Coveted Peacock - Drawing
Magic the Gathering - Conspiracy 2: Take the Crown
17 x 14 - Pencil on paper
© 2016 Wizards of the Coast

The drawing was approved without issue and I began prepping the painting and was gearing up to work on the toned paper value study. When the drawing was approved my art director was on vacation and another AD signed off on it. When my AD came back from her trip she asked for the wingspan to be increased on the peacock. Thankfully, I had only mounted the image of the drawing to the board and had not started painting or drawing on the toned drawing. I was able to adjust the the wingspan and get it approved and then remount the drawing and start on the toned paper drawing. Here is how the toned paper value study turned out...

Coveted Peacock - Toned drawing
Magic the Gathering - Conspiracy 2: Take the Crown
14 x 11 - Pencil on paper
© 2016 Wizards of the Coast

With an approved drawing and some sort of idea for the value of the piece it was time to get started on the final painting. In reality it felt more like riding a roller coaster while trying to paint. While I was trying to feel like I was in control of this painting at time I felt like the painting was shoving me around to get my lunch money. I can confidently say that I learned a lot while working on this painting. Not all of it was an easy learn, but I definitely figured out a thing or two by the time I was done with this one. Here is the break down of the painting coming together in many steps, this should give you a good feeling for how the painting took shape.

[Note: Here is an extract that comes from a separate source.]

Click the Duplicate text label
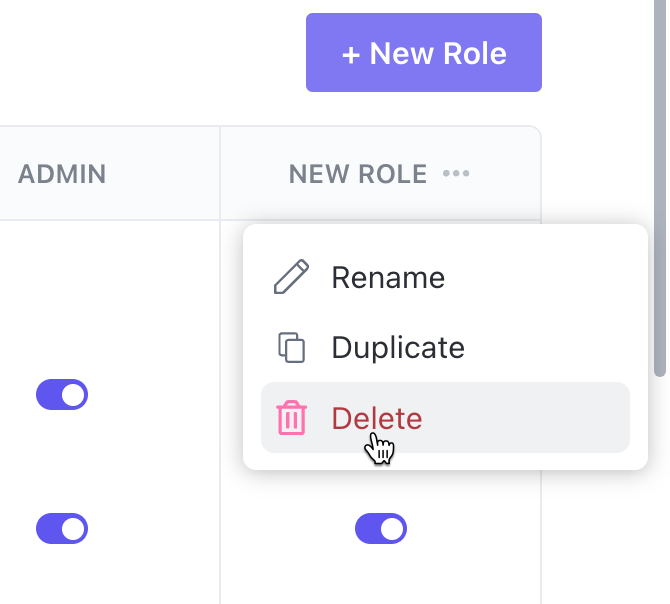 pyautogui.click(x=398, y=348)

Coveted Peacock - Process progression
© 2016 Wizards of the Coast

From the beginning I planned on doing the magic effects digitally. I just did not want to risk going in over the final piece and doing something weird and magical only to have it be wrong. I just did not expect to do so much other tweaks digitally too. But I wanted to make the painting the best it could be for the client and that means doing everything within my skill sets to achieve that. Those little birds ended up being much more of a headache then I anticipated. As you can see I painted, repainted, and eventually painted over them. I am much happier with the digital versions. I should have done more research and studies of them at the very beginning instead at the end. They were just so stiff and flat in the original, thankfully they are moving forward in space from the peacock now. In the above images it should be very clear when I switched to working on the piece digitally. If not, it is when the peacock suddenly disappears as I am deconstructing and rebuilding the entire image. While I generally get my work done well ahead of deadline, this one went almost the end as I worked, fought, and reworked it. Here is an animated progression of the peacock coming together. This should give you a much better feel for the piece taking shape and evolving...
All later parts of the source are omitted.